As it turns out, this “4B” idea comes from South Korea, where women are saying a polite but firm “no, thanks” to dating, marriage, sex, and even kids. That’s right: they’re opting out of relationships altogether. And now, with recent shifts in reproductive rights here in the U.S., it seems a few American women are wondering if maybe — just maybe — they should follow suit.
Now, as a partnered man, I’m not going to be joining the revolution myself. But I can’t help being intrigued. When a growing number of women feel that the best way forward is to simply step away from men, something is going on that we should pay attention to. “4B or not 4B” is an easy answer for me (I’ll keep my partner, thanks), but it raises questions that matter for all of us. And maybe they’re worth asking.
Setting the Scene
The 4B movement took off in South Korea around 2019 as a sort of “I’ll pass, thanks” to societal pressures. Picture it: women boxed in by a culture that hands them a script — find a husband, raise a family, and keep everything Pinterest-perfect. They basically decided to just toss the whole script.
Now, with reproductive rights feeling increasingly precarious here in the U.S., some American women are catching on. Enter Jada Mevs, a 25-year-old in Washington, D.C., who is calling for others to give 4B a try. “Let’s prioritize ourselves,” she says, and judging by the social media conversations, she’s not alone.
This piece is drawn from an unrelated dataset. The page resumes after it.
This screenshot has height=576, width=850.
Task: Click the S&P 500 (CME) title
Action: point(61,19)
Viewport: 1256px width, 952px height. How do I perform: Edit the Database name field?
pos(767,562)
When you look at the modern dating scene, it’s easy to see why. I’ve heard plenty of horror stories about dating today — from the “I’m actually a libertarian” guy to the one who thinks The Handmaid’s Tale is “a little dramatic.” Suddenly, opting out of the whole thing doesn’t sound so extreme. Maybe that’s the real beauty of 4B: it’s less about saying “no” to men and more about saying “yes” to a life without unnecessary noise.
Opting Out as Self-Care: The Anti-Dating App Appeal
There’s something refreshingly clear-cut about just skipping the whole dating game. Picture it: Marie Kondo-ing your love life, where if it doesn’t spark joy — or at least a response more thoughtful than “hey” — out it goes. No more small talk marathons, no more “Where is this going?” texts. Just a bit of peace.
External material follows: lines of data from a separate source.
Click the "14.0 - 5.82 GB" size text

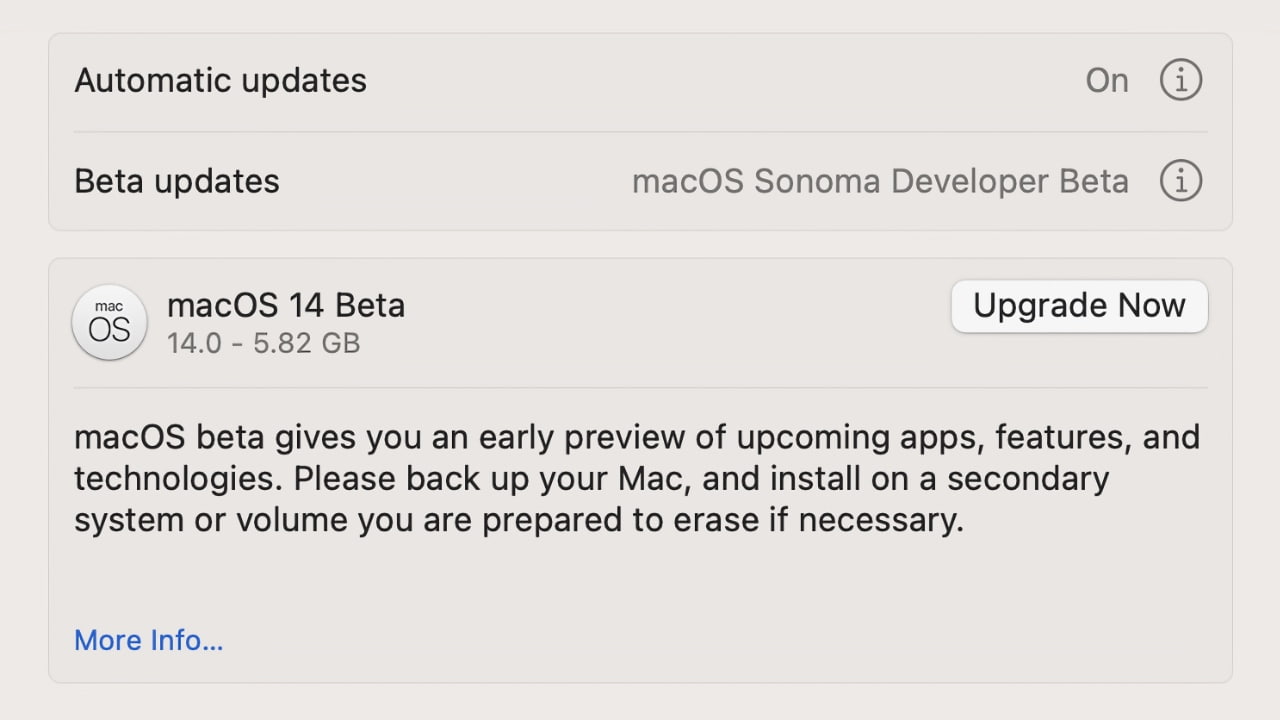(263, 343)
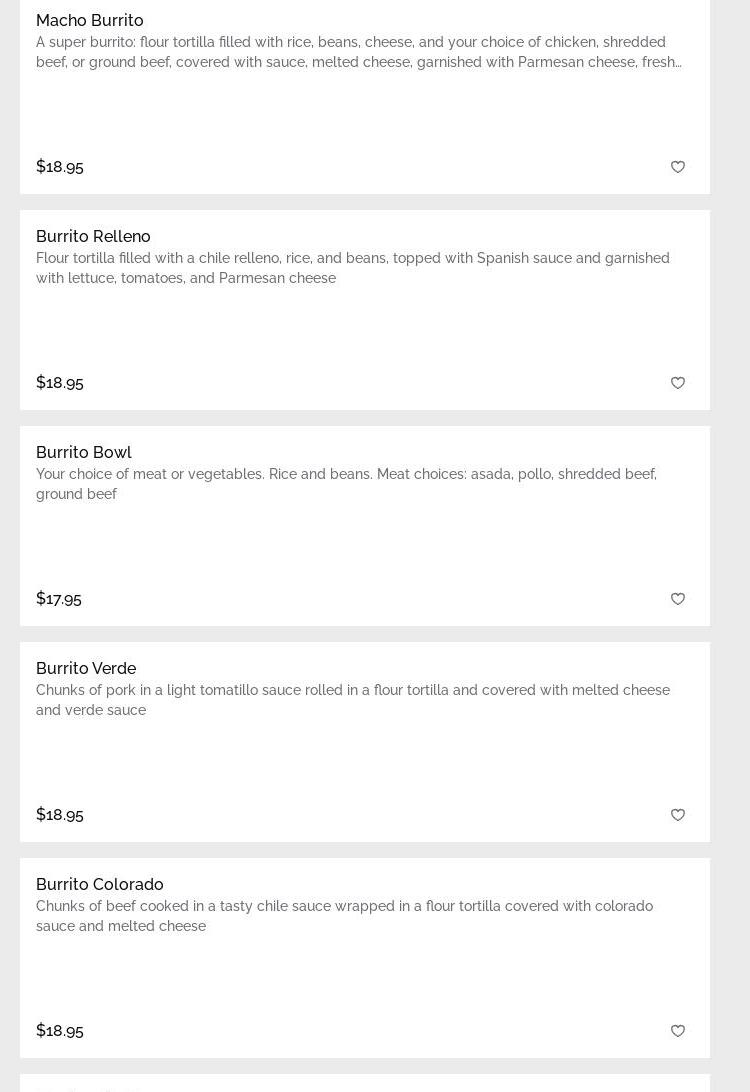Select the Burrito Bowl $17.95 price

pos(59,598)
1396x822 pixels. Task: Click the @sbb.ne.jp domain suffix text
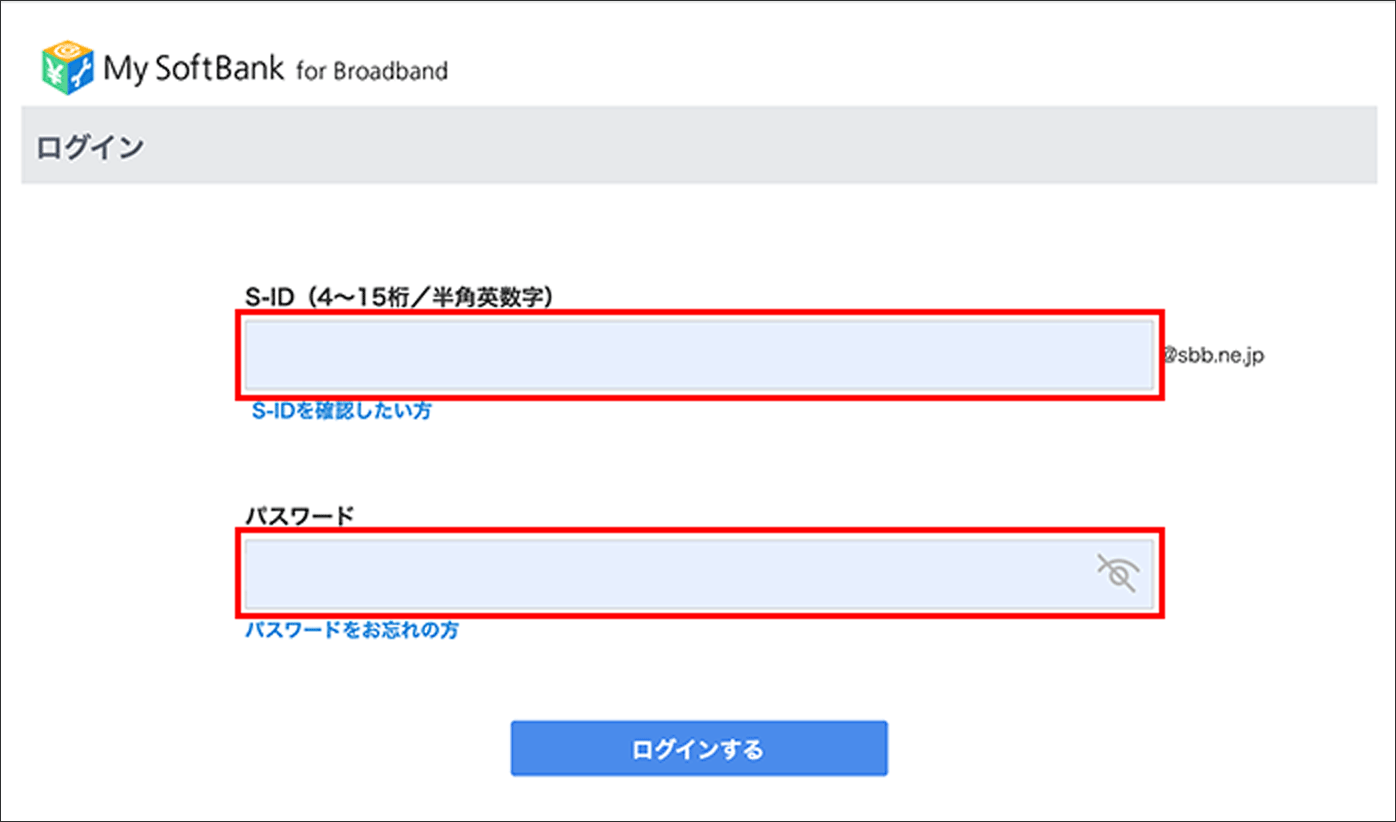(x=1212, y=355)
Honestly? I can see the appeal — especially if dating has started to feel like a part-time job for anyone still in the mix. And think about it: anyone doing 4B has the ultimate shield at family gatherings. “So, when are you settling down?” Aunt Martha asks, wide-eyed. “Oh, I’m dating myself right now,” you reply. Silence. You sip your drink. It’s perfect.
It’s not just about dating — sometimes, it’s about realizing that saying no to what doesn’t serve you is the most liberating decision you can make.
The Modern “Rebellion” — Why 4B Is Striking a Chord
Underneath the humor, though, there’s a powerful idea here. 4B isn’t an anti-men movement; it’s about putting personal peace, autonomy, and safety first. It’s a stand against a system that still tries to tell women how their lives should look. And maybe that’s why it’s striking such a chord here. In a world where “having it all” often feels like juggling everything at once, 4B offers a kind of freedom that many women might find refreshing.
But there’s a flip side to this, too. Choosing independence, especially as a woman, can still be risky — not because it’s difficult, but because society doesn’t always handle female autonomy well. Women like Alexa Vargas, who recently committed to 4B after years of dating disappointment, know that even the choice to stay single can invite judgment. The fact that opting out is seen as rebellious says a lot about why movements like 4B are necessary in the first place. Choosing independence shouldn’t feel rebellious, but when it does, it says a lot about the world we live in.
Closing Thoughts: What We Can All Learn from 4B
So, am I ready to advocate for everyone to break up with the dating world? Not exactly. But I do think 4B has something to teach us — whether or not we’re ready to “opt out.” The movement raises interesting questions about what we actually want from relationships, and, maybe even more importantly, what we don’t. What if we took some time to really ask ourselves, “Is this person actually adding anything good to my life?” And what if we took that question seriously enough to walk away when the answer wasn’t a resounding yes?
4B is more than a lifestyle choice; it’s a reminder to prioritize self-care, safety, and personal peace. And that’s something anyone — partnered, single, or somewhere in between — could benefit from. Because in a world of dating apps, timelines, and endless “rules,” maybe the best relationship we can invest in is the one we have with ourselves. So maybe, “4B or not 4B” isn’t just a question for some, but a reminder to invest in what actually fulfills us — even if that’s just a little peace of mind.